Top of DATA SUPPLIED

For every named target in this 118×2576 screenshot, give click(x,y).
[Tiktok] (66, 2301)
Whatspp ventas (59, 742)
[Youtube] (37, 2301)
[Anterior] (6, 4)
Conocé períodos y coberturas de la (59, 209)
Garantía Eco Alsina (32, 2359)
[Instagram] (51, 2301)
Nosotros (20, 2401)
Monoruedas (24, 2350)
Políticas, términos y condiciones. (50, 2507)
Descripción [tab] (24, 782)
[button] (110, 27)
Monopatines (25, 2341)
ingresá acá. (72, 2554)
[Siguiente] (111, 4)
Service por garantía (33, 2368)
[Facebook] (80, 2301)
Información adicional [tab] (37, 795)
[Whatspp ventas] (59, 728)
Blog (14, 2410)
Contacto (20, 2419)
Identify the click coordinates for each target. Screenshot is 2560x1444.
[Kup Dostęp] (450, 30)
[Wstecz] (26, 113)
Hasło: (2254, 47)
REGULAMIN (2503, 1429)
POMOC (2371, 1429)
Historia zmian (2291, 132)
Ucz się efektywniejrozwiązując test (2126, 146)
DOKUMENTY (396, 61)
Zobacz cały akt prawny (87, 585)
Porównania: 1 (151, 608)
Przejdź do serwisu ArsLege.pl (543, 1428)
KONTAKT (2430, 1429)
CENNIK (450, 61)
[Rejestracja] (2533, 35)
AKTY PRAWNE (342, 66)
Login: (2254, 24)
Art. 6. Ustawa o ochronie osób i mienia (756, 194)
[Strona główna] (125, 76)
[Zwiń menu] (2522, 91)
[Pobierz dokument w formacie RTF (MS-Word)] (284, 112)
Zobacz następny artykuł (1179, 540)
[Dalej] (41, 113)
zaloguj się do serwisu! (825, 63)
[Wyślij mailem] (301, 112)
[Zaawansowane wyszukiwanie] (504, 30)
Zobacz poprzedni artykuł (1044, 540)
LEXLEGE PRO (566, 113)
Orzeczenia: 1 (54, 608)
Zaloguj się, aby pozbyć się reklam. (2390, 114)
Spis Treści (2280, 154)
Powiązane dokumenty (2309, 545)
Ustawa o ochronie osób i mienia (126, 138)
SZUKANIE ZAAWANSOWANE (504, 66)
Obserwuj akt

Bottom of DATA SUPPLIED

Using the listing above, show each line with the word "serwisu" in it.

- _ANSWER SECTION_
Przejdź do serwisu ArsLege.pl (543, 1428)
zaloguj się do serwisu! (825, 63)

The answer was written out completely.